Globally, Donat et al. (2013) reported that changes in precipitation extremes are spatially less consistent compared with temperature indices. It should therefore be emphasized that the findings of our precipitation extreme weather study was based on a local scale with stations in a high spatial density for one region of Trinidad and these features discovered maybe be different from regional and global analyses.

Comparing the Caribbean island temperature trend with the global and regional patterns, we see a general warming.
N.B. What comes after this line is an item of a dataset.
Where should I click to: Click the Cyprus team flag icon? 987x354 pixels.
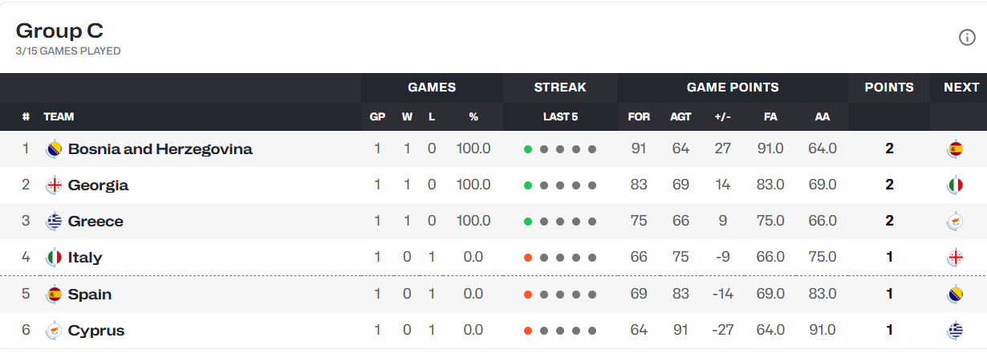[55, 330]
For the precipitation in the dry season, it was projected that the rainfall would be less intense and accompanied by more dry days; however, our results suggest that the dry season rainfall will be more intense with more dry days. Although there were no statistical significant trends that the precipitation is decreasing, there are apparent changes within the decades.

6 Summary

Our study presents trends and patterns of indices of temperature and precipitation for Trinidad for 1961–2010 using the RClimDex software and the Mann-Kendall test. Two temperature stations and three precipitation stations were used in the investigation due to the limited high quality datasets. The data was assessed annually, seasonal, and decadal and compared with a regional climate model, a 20-km atmospheric global circulation model and projections of CMIP3. It was found that there was a significant general warming in the annual mean of the daily maximum and minimum temperatures. The wet season appears to be warming faster than the dry season; however, in both seasons, the nighttime warming is greater than the daytime warming. Our results also suggested that Trinidad has experienced more warm days and fewer cool nights during the period 1963 to 2010.

For all the annual precipitation indices with the exception of the extremely wet days, there were no statistical significant trends. Seasonally, the monthly extremes assessment provides the evidence in the trends from the 5 day maximum precipitation that the dry season is experiencing a higher intense rainfall. The decadal assessment highlighted the decade, 1981–1990 for above annual maximum 5-day precipitation, very wet days, the number of heavy precipitation days, the number of very heavy precipitation days, and the number consecutive wet days. In addition, there were above average anomalies for the SDII, annual maximum 1-day precipitation, extremely wet days, and the number of consecutive wet days in the decade 2001–2010.